What you will do — Reproduce the records below word for word, starting with the line that contains "Image resolution: width=1918" and continuing through the end of the records.

(Stored records)
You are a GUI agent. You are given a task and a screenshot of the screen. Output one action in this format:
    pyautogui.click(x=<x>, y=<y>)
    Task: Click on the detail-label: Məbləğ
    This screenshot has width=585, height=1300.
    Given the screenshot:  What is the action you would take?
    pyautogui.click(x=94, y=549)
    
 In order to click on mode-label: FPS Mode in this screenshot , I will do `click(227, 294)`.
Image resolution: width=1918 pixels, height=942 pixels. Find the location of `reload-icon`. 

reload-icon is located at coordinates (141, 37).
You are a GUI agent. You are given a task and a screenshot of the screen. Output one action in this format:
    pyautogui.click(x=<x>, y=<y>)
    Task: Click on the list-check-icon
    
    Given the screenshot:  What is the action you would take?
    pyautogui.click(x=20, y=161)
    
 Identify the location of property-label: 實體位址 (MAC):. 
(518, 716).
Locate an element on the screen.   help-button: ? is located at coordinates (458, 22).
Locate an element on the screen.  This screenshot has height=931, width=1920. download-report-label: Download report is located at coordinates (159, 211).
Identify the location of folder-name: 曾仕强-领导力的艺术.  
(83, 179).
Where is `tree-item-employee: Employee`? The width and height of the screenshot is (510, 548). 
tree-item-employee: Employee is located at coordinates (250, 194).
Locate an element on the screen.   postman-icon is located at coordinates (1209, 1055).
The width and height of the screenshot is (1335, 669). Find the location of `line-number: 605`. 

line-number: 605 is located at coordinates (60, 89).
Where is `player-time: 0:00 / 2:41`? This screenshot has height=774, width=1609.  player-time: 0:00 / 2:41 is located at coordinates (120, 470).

Completed task —
Image resolution: width=1918 pixels, height=942 pixels. Find the location of `reload-icon`. 

reload-icon is located at coordinates (141, 37).
You are a GUI agent. You are given a task and a screenshot of the screen. Output one action in this format:
    pyautogui.click(x=<x>, y=<y>)
    Task: Click on the list-check-icon
    
    Given the screenshot:  What is the action you would take?
    pyautogui.click(x=20, y=161)
    
 Identify the location of property-label: 實體位址 (MAC):. 
(518, 716).
Locate an element on the screen.   help-button: ? is located at coordinates (458, 22).
Locate an element on the screen.  This screenshot has height=931, width=1920. download-report-label: Download report is located at coordinates (159, 211).
Identify the location of folder-name: 曾仕强-领导力的艺术.  
(83, 179).
Where is `tree-item-employee: Employee`? The width and height of the screenshot is (510, 548). 
tree-item-employee: Employee is located at coordinates (250, 194).
Locate an element on the screen.   postman-icon is located at coordinates (1209, 1055).
The width and height of the screenshot is (1335, 669). Find the location of `line-number: 605`. 

line-number: 605 is located at coordinates (60, 89).
Where is `player-time: 0:00 / 2:41`? This screenshot has height=774, width=1609.  player-time: 0:00 / 2:41 is located at coordinates (120, 470).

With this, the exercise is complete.